Blog List.

Predicting Football Results With the Poisson Distribution

Introduction

This article is going to walk through building a model to predict football results using the Poisson distribution. As we'll find out, the model is fairly simplistic and struggles at points. However, it provides us a with great base to improve from over the next few articles in this series.

Let's get started!

The Data

Our model will work by predicting the number of goals scored / conceded by each team when they play each other based on their historical performances. To work that out we're going to need some data so let's grab some football results from the awesome football-data.co.uk website.

import pandas as pd

df = pd.read_csv("https://www.football-data.co.uk/mmz4281/1718/E0.csv")
df[["Date", "HomeTeam", "AwayTeam", "FTHG", "FTAG"]].head()
Date HomeTeam AwayTeam FTHG FTAG
0 11/08/2017 Arsenal Leicester 4 3
1 12/08/2017 Brighton Man City 0 2
2 12/08/2017 Chelsea Burnley 2 3
3 12/08/2017 Crystal Palace Huddersfield 0 3
4 12/08/2017 Everton Stoke 1 0

We've now got the team names, the number of goals scored by the home team (FTHG) at full time and the number of goals scored by the away team (FTAG) at full time, which is everything we need to get started.

Home Advantage

Let's dig into the data to get a better understanding of what we're trying to model. We'll start off simple by looking at the average goals scored.

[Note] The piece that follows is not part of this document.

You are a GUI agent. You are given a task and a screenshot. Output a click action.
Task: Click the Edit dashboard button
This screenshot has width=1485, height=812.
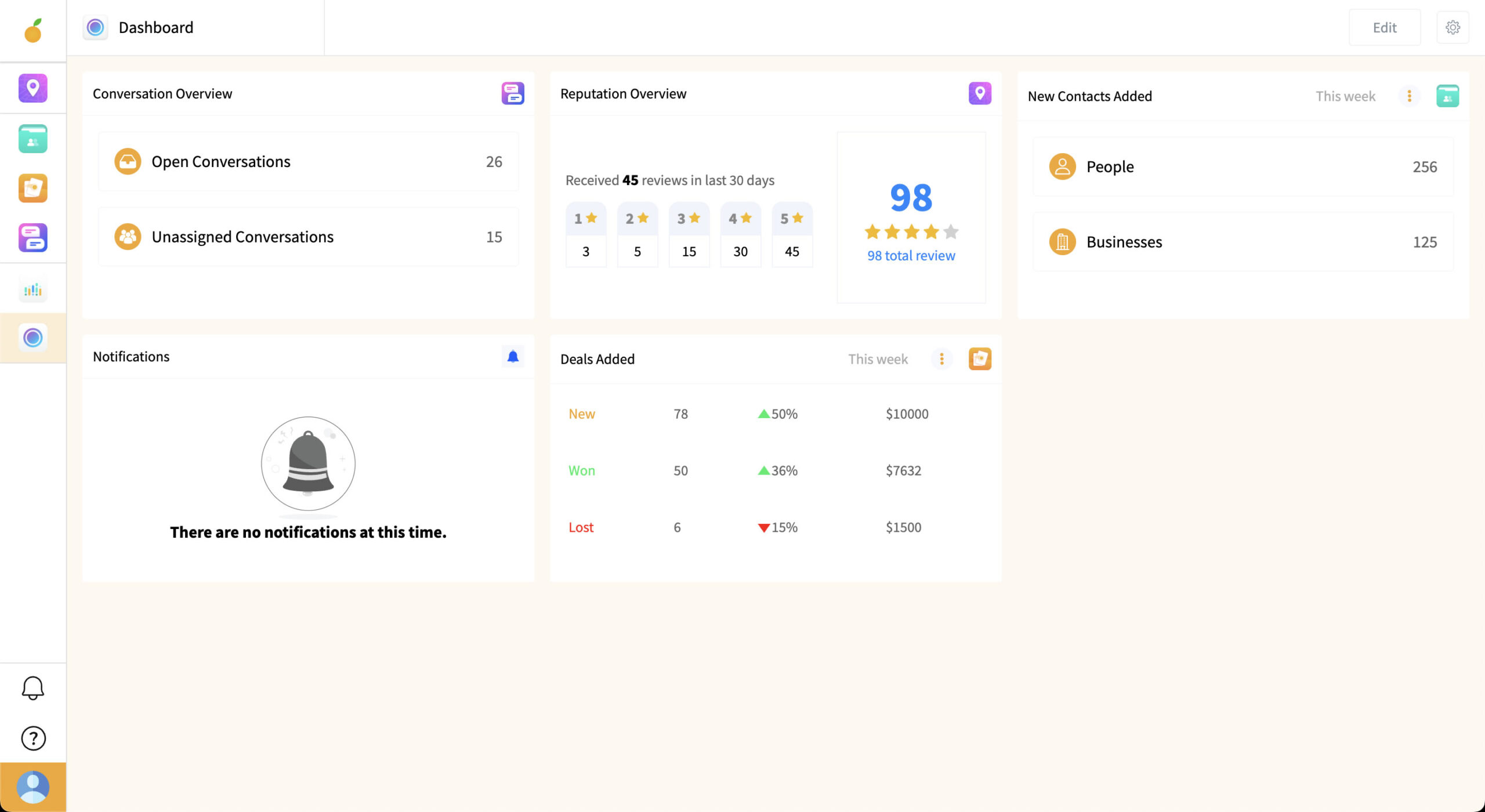[x=1384, y=27]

df[["FTHG", "FTAG"]].mean()
FTHG    1.531579
FTAG    1.147368
dtype: float64

On average, the home team scores around a third of a goal more than the away team so to it looks like our model will need to handle home advantage.

Next, we'll plot out the distribution of goals scored by the home and away teams.

import matplotlib.pyplot as plt
import seaborn as sns

sns.set()

max_goals = 10
plt.hist(
    df[["FTHG", "FTAG"]].values, range(max_goals), label=["Home", "Away"], density=True
)
plt.xticks([i - 0.5 for i in range(max_goals)], [i for i in range(max_goals)])
plt.xlabel("Goals")
plt.ylabel("Proportion of matches")
plt.legend(loc="upper right", fontsize=13)
plt.title("Number of Goals Scored Per Match", size=14, fontweight="bold")

Pelican

The shape of that distribution looks rather similar to the Poisson distribution. We can confirm this by overlaying the number of goals we'd expect from the Poisson distribution based on the average goals scored that we calculated above.

import numpy as np
from scipy.stats import poisson

home_poisson = poisson.pmf(range(10), df["FTHG"].mean())
away_poisson = poisson.pmf(range(10), df["FTAG"].mean())

max_goals = 10
plt.hist(
    df[["FTHG", "FTAG"]].values, range(max_goals), label=["Home", "Away"], density=True
)

plt.plot(
    [i - 0.5 for i in range(1, max_goals + 1)],
    home_poisson,
    linestyle="-",
    marker="o",
    label="Home Poisson",
)

plt.plot(
    [i - 0.5 for i in range(1, max_goals + 1)],
    away_poisson,
    linestyle="-",
    marker="o",
    label="Away Poisson",
)


plt.xticks([i - 0.5 for i in range(1, max_goals + 1)], [i for i in range(max_goals)])
plt.xlabel("Goals")
plt.ylabel("Proportion of matches")
plt.legend(loc="upper right", fontsize=13)
plt.title("Number of Goals Scored Per Match", size=14, fontweight="bold")

Pelican

It's not perfect, but the two sets of data look pretty close to each other. This is good as it means we can approximate the number of goals scored using the Poisson distribution - this assumption is going to form the basis of our predictive model.

Building the model

To plot the Poisson distributions above, we used the average number of goals scored home and away, but to predict actual matches we're going to need to know how many goals we expect each individual team to score against each other.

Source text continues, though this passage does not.